Prüfungszeit. Zwischen Bett, Bib und Schreibtisch findet sich doch noch kurz Zeit, sich in der Küche ein Brot zu schmieren. Ein Blick durch die Küche zeigt erschreckenderweise, wie sich der Küchenschrank unter der Last der Zeitungen aus dem günstigen Abo, das zu Beginn des Semesters (ganz wissbegierig-motiviert) abgeschlossen wurde, biegt. Ups.

„Kann das krachen?“, fragt die Mitbewohnerin. Hm. Nachdenkliches Schweigen im Hause G./B..  Altpapier – wohin mit dir? Die ordnungswütige Mitbewohnerin macht kurzen Prozess und das GESAMTE Altpapier landet kurzerhand im Milchtütenkarton.
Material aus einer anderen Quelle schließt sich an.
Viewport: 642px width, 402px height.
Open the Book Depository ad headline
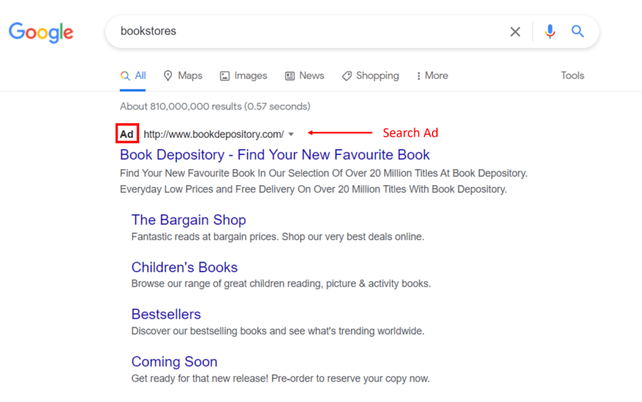(x=275, y=155)
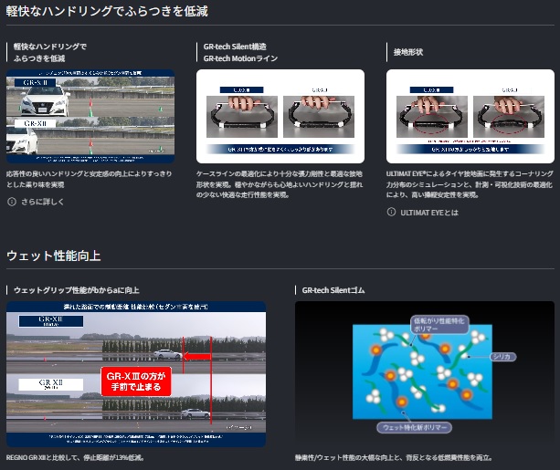
Task: Click the 低転がり性能特化ポリマー label
Action: [439, 324]
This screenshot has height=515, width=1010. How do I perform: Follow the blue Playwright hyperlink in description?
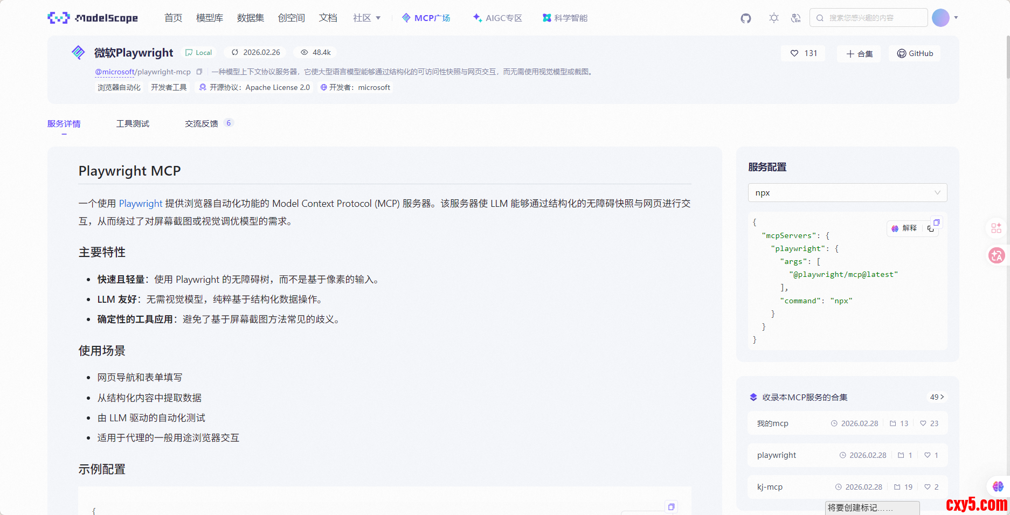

„NEEEEIIIINNN!!! DIE doch nicht!“- gemeint sind die 5 Exemplare der aktuellen „Am Sonntag“, die wie durch Zauberhand aus Nachbars Hausflur verschwunden sind. „Da bin ich doch drin!“ Und ein strahlendes Lächeln macht sich auf dem Gesicht des INNWerklers breit. Diese Zeitungen sind doch viel zu schade fürs Altpapier! Der wunderschöne Artikel hat besseres verdient, als zwischen Assad und Schmiergeldaffären im Altpapiercontainer zu landen.

„Aber was machen wir dann mit denen?“

Nach einer einstündigen Klebe-Aktion ziert der Lieblingsartikel  jetzt den Milchtütenkarton – eine dauerhafte Altpapieraufbewahrung für die WG ist entstanden. So können INNwerkler und Mitbewohnerin ab jetzt jeden Morgen in stolzer Erinnererung an glorreiche Tage schwelgen und sich darüber hinaus noch über Ordnung freuen.

Vielen Dank noch einmal an Christoph Eberle und die „Am Sonntag“!